Segment Open

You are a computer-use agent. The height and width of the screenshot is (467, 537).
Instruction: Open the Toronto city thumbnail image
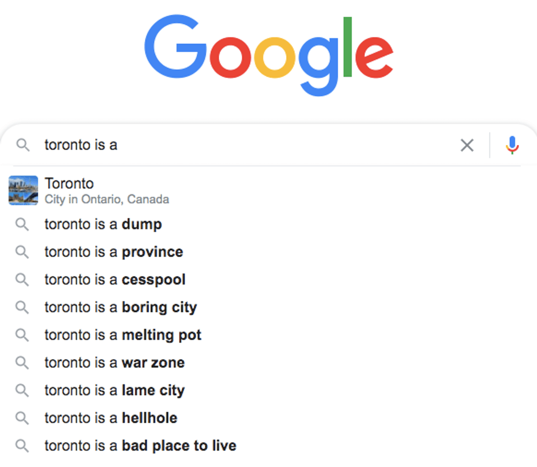tap(24, 190)
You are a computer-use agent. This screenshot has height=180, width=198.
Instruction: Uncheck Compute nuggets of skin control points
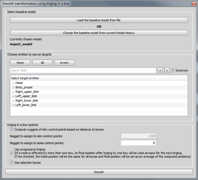click(12, 129)
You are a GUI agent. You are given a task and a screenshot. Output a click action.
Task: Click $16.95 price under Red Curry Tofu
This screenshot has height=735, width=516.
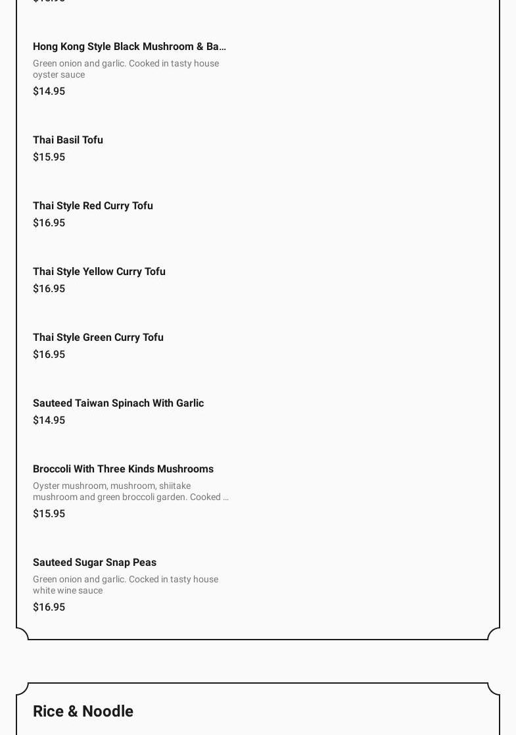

Segment Closed

Among the records above, find each line holding the string "screenshot" and pull it out.

§ **REPLY**
You are a computer-use agent. The height and width of the screenshot is (467, 537).
You are a computer-use agent. This screenshot has height=180, width=198.
You are a GUI agent. You are given a task and a screenshot. Output a click action.
This screenshot has height=735, width=516.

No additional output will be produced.